Exercise data:
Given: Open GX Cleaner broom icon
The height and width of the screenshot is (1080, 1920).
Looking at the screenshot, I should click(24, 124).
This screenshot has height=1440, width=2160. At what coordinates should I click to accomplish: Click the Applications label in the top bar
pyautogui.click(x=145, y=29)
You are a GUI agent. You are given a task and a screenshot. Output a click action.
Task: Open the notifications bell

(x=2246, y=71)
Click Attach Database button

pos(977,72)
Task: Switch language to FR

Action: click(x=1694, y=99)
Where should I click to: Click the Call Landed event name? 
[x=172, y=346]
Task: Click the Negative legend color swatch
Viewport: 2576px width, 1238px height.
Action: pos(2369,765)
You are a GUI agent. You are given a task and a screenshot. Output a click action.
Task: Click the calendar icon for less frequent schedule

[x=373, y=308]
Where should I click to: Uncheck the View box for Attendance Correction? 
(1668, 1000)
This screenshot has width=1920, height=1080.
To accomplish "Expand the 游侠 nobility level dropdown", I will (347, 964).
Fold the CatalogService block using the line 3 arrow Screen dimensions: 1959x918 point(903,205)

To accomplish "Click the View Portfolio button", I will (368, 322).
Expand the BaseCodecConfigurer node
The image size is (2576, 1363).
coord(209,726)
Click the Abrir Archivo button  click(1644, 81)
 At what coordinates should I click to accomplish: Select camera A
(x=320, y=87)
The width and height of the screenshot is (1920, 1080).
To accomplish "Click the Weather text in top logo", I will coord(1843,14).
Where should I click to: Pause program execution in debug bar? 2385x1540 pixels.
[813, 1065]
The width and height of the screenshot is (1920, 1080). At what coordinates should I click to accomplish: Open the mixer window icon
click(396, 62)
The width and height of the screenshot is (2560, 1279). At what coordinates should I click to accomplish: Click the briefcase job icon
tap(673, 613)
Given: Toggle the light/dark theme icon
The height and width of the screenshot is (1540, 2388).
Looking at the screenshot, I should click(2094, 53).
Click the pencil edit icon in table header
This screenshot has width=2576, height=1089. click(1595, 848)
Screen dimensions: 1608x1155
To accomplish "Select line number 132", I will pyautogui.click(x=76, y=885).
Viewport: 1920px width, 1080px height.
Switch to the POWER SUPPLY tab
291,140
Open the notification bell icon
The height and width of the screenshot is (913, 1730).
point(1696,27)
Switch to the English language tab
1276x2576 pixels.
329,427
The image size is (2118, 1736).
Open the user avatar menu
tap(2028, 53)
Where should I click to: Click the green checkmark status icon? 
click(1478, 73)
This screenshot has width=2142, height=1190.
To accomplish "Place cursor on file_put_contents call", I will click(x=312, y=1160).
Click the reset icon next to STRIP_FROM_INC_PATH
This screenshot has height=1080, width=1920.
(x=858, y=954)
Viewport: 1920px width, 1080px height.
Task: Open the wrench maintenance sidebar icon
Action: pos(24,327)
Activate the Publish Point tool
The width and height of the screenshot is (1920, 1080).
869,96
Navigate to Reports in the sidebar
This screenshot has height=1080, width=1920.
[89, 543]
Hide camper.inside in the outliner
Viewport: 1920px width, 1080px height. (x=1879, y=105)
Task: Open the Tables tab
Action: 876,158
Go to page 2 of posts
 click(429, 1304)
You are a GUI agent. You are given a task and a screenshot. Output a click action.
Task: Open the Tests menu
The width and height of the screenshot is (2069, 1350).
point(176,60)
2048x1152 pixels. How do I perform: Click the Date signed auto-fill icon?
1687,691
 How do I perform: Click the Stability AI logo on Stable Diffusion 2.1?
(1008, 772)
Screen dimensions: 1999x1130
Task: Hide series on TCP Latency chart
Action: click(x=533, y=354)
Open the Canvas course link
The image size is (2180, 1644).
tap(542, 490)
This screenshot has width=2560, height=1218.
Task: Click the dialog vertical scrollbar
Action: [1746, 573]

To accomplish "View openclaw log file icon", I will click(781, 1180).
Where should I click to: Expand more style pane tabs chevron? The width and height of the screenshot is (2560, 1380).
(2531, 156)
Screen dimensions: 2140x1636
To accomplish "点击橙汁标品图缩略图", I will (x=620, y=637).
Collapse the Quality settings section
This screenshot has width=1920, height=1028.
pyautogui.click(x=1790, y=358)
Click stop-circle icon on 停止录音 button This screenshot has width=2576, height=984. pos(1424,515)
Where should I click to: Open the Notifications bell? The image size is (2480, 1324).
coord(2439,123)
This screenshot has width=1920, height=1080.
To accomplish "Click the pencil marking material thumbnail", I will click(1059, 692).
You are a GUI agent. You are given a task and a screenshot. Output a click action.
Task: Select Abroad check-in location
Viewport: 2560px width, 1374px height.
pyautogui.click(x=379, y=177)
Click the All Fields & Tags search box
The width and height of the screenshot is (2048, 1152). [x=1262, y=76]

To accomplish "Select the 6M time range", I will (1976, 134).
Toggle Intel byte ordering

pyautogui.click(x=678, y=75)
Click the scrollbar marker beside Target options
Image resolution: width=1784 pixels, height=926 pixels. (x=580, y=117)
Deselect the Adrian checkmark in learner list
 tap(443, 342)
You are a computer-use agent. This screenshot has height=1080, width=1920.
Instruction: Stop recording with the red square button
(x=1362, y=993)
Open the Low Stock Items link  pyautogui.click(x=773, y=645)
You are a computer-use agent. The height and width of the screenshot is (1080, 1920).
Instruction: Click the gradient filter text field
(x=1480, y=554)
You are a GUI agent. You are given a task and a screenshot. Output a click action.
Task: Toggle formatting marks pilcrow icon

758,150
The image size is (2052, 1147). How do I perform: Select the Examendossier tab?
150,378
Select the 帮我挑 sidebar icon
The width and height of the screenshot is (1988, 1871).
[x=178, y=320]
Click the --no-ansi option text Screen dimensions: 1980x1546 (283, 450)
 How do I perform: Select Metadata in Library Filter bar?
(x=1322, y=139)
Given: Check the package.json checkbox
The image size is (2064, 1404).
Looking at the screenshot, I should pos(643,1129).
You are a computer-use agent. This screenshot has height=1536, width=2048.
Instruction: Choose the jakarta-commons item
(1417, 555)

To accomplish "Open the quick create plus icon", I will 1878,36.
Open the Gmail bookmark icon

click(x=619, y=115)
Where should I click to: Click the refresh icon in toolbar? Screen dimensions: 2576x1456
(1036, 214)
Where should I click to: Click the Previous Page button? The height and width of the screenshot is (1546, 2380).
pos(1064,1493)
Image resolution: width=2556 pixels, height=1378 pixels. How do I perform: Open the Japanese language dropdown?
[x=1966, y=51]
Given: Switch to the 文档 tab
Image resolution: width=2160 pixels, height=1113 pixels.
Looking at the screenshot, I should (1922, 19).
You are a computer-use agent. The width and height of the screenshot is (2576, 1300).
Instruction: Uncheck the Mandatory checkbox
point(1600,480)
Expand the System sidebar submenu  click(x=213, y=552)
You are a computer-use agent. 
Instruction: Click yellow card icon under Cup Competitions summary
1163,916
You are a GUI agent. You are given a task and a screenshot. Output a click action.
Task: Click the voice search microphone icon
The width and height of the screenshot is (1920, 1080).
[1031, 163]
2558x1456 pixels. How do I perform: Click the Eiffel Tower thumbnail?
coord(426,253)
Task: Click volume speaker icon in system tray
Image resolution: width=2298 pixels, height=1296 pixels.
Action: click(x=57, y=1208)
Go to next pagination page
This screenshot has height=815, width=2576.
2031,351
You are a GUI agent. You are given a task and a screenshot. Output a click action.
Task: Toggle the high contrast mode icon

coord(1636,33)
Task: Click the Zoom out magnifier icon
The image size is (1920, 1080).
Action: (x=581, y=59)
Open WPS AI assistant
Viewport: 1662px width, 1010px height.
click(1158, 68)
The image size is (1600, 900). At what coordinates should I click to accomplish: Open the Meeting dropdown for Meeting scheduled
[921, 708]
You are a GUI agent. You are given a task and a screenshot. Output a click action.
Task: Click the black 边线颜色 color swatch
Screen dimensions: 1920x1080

Description of the task: Your reply should hold all the lines from the listing above in which "color" appears.

Answer for the task:
Task: Click the Negative legend color swatch
Task: Click the black 边线颜色 color swatch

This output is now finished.